Мой возница взглянул на часы и подхлестнул коней.
— А самый веселый — режиссер. Говорун! За говорильню ему хоть трудодни начисляй. И все у него — восторг! Увидит звездочку над лесом, ну самую обыкновенную, и сразу: «Чудо!» Или сосну старую-престарую, разлохмаченную. С нее уже вся смола выветрилась, ей одна дорога — на дрова. И все равно: «Чудо!» И так чистосердечно скажет, что сам посмотришь и так же подумаешь. Костюм у него весь на «молниях». Техника!
Парень говорил, а у меня, помимо моей воли, рождалась зависть к своим собратьям по искусству. Они уже на границе, они уже творят. А я еще не увидел ничего необыкновенного.
— А вот линию жизни он неправильную взял, — вдруг нахмурился парень, и ранние морщинки четче обозначились на его крутом лбу. — Картину запросто сделает. Классическую. По всей стране, вполне возможно, прогремит. А живет он неправильно.
— Как же это понять?
— Понять нетрудно. Как дважды два. Рассказывать длинно. Я вам лучше про свою работу.
Он весь загорелся, когда стал рассказывать о рубке леса. Лучшими минутами своей работы он считал те, когда спиленное дерево, со свистом рассекая воздух, устремляется к земле. Он воспевал ту самую картину, на которую я обычно не мог смотреть без содрогания: слегка поколебавшись, словно еще не поняв, что жизнь окончена, не успев проститься с землей и небом, падает навзничь, чтобы больше уже никогда не подняться, красавица сосна. Падает с надрывным, раздирающим душу стоном.
— Лес — это целая поэма, — задумчиво сказал я, выслушав парня. — И нельзя только мерить его на кубометры.
— При чем здесь поэма? — удивился он. — Из поэмы хаты не выстроишь. У нас норма, сроки, процент. Может, по-вашему, береза — это песня, а по-моему, — стройматериал.
Мы горячо заспорили.
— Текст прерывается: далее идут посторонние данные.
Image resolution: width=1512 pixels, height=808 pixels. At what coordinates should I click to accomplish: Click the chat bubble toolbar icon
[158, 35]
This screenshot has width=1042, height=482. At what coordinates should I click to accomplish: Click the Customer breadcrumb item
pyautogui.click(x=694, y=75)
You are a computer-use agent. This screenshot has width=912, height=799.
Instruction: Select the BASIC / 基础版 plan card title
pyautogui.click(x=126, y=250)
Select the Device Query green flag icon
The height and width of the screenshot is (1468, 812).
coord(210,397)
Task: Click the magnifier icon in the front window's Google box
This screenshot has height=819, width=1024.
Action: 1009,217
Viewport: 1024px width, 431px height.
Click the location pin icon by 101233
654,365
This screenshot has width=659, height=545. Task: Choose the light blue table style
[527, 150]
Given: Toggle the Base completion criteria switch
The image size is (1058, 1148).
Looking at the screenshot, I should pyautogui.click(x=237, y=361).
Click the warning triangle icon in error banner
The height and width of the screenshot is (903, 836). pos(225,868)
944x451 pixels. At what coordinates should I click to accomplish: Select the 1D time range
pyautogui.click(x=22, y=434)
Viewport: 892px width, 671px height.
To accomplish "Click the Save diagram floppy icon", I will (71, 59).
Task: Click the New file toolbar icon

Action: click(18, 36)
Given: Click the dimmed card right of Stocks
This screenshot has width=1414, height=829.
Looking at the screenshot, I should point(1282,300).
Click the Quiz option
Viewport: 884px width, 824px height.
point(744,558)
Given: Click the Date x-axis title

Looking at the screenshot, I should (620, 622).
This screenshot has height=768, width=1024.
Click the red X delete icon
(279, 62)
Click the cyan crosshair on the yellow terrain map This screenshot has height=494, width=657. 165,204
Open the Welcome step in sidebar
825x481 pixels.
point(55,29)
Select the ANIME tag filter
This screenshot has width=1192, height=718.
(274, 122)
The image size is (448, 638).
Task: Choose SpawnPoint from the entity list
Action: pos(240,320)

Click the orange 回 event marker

Я рисовал ему, как рождается в лесу серебристый колокольчик ландыша, как настырно пробивает сыроватую мшистую землю первый подосиновик со шляпкой, вспыхивающей жарким огоньком, как безудержно плачет раненая береза, как благодарны лесу речки и родники. Парень хитровато улыбался, всем своим видом показывая, что все, что я ему говорю, для него не новость, и стоял на своем. Спор так захватил меня, что я не заметил, как телега остановилась.